(Entries for locating text and elements)
========================

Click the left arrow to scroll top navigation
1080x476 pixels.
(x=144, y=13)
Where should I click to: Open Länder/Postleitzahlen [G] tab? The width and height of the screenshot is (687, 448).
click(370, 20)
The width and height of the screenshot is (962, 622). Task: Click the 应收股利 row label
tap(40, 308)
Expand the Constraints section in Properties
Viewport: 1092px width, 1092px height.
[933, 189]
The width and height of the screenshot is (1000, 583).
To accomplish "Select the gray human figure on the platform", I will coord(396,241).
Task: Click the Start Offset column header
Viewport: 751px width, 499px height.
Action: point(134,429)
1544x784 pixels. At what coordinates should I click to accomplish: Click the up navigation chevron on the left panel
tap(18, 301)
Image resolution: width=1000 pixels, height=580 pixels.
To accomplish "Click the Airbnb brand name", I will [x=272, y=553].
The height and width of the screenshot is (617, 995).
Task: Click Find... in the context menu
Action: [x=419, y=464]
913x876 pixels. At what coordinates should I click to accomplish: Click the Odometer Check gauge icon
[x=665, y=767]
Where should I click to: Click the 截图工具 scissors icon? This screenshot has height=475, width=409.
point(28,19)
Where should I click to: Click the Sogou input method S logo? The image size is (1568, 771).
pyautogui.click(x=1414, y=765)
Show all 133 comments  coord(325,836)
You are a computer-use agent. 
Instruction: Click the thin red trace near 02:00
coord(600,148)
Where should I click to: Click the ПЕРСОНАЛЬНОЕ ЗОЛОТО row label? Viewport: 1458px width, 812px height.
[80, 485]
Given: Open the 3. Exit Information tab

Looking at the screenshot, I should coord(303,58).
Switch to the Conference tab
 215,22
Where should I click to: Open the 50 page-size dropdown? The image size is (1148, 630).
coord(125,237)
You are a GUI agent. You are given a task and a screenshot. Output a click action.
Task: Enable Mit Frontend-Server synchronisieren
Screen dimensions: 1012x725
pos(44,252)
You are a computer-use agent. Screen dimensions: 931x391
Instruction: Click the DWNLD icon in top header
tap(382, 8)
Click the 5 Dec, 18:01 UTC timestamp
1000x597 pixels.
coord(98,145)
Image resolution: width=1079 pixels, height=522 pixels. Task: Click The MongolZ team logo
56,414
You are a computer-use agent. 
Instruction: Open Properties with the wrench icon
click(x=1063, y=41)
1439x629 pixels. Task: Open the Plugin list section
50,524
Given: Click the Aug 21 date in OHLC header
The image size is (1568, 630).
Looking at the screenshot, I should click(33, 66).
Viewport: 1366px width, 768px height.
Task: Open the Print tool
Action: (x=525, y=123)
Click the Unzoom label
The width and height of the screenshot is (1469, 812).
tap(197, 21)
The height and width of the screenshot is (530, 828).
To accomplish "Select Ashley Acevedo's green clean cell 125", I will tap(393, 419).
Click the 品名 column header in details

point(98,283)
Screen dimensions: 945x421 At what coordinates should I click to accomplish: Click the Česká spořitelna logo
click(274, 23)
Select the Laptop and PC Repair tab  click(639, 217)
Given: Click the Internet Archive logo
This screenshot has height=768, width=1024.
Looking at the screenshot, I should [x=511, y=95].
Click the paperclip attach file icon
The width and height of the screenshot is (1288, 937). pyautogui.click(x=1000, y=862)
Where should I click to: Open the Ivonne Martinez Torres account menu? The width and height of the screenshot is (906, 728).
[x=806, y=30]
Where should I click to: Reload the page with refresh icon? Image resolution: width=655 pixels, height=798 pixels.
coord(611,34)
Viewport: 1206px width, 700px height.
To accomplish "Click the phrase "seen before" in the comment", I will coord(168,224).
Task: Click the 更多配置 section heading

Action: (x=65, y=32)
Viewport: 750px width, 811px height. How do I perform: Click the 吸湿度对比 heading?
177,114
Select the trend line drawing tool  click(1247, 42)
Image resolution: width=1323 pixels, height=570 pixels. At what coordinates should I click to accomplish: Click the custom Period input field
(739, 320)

========================

• _Set task_: Reproduce all of the records above verbatim, line for line.

• _Result for this task_:
Click the left arrow to scroll top navigation
1080x476 pixels.
(x=144, y=13)
Where should I click to: Open Länder/Postleitzahlen [G] tab? The width and height of the screenshot is (687, 448).
click(370, 20)
The width and height of the screenshot is (962, 622). Task: Click the 应收股利 row label
tap(40, 308)
Expand the Constraints section in Properties
Viewport: 1092px width, 1092px height.
[933, 189]
The width and height of the screenshot is (1000, 583).
To accomplish "Select the gray human figure on the platform", I will coord(396,241).
Task: Click the Start Offset column header
Viewport: 751px width, 499px height.
Action: point(134,429)
1544x784 pixels. At what coordinates should I click to accomplish: Click the up navigation chevron on the left panel
tap(18, 301)
Image resolution: width=1000 pixels, height=580 pixels.
To accomplish "Click the Airbnb brand name", I will [x=272, y=553].
The height and width of the screenshot is (617, 995).
Task: Click Find... in the context menu
Action: [x=419, y=464]
913x876 pixels. At what coordinates should I click to accomplish: Click the Odometer Check gauge icon
[x=665, y=767]
Where should I click to: Click the 截图工具 scissors icon? This screenshot has height=475, width=409.
point(28,19)
Where should I click to: Click the Sogou input method S logo? The image size is (1568, 771).
pyautogui.click(x=1414, y=765)
Show all 133 comments  coord(325,836)
You are a computer-use agent. 
Instruction: Click the thin red trace near 02:00
coord(600,148)
Where should I click to: Click the ПЕРСОНАЛЬНОЕ ЗОЛОТО row label? Viewport: 1458px width, 812px height.
[80, 485]
Given: Open the 3. Exit Information tab

Looking at the screenshot, I should coord(303,58).
Switch to the Conference tab
 215,22
Where should I click to: Open the 50 page-size dropdown? The image size is (1148, 630).
coord(125,237)
You are a GUI agent. You are given a task and a screenshot. Output a click action.
Task: Enable Mit Frontend-Server synchronisieren
Screen dimensions: 1012x725
pos(44,252)
You are a computer-use agent. Screen dimensions: 931x391
Instruction: Click the DWNLD icon in top header
tap(382, 8)
Click the 5 Dec, 18:01 UTC timestamp
1000x597 pixels.
coord(98,145)
Image resolution: width=1079 pixels, height=522 pixels. Task: Click The MongolZ team logo
56,414
You are a computer-use agent. 
Instruction: Open Properties with the wrench icon
click(x=1063, y=41)
1439x629 pixels. Task: Open the Plugin list section
50,524
Given: Click the Aug 21 date in OHLC header
The image size is (1568, 630).
Looking at the screenshot, I should click(33, 66).
Viewport: 1366px width, 768px height.
Task: Open the Print tool
Action: (x=525, y=123)
Click the Unzoom label
The width and height of the screenshot is (1469, 812).
tap(197, 21)
The height and width of the screenshot is (530, 828).
To accomplish "Select Ashley Acevedo's green clean cell 125", I will tap(393, 419).
Click the 品名 column header in details

point(98,283)
Screen dimensions: 945x421 At what coordinates should I click to accomplish: Click the Česká spořitelna logo
click(274, 23)
Select the Laptop and PC Repair tab  click(639, 217)
Given: Click the Internet Archive logo
This screenshot has height=768, width=1024.
Looking at the screenshot, I should [x=511, y=95].
Click the paperclip attach file icon
The width and height of the screenshot is (1288, 937). pyautogui.click(x=1000, y=862)
Where should I click to: Open the Ivonne Martinez Torres account menu? The width and height of the screenshot is (906, 728).
[x=806, y=30]
Where should I click to: Reload the page with refresh icon? Image resolution: width=655 pixels, height=798 pixels.
coord(611,34)
Viewport: 1206px width, 700px height.
To accomplish "Click the phrase "seen before" in the comment", I will coord(168,224).
Task: Click the 更多配置 section heading

Action: (x=65, y=32)
Viewport: 750px width, 811px height. How do I perform: Click the 吸湿度对比 heading?
177,114
Select the trend line drawing tool  click(1247, 42)
Image resolution: width=1323 pixels, height=570 pixels. At what coordinates should I click to accomplish: Click the custom Period input field
(739, 320)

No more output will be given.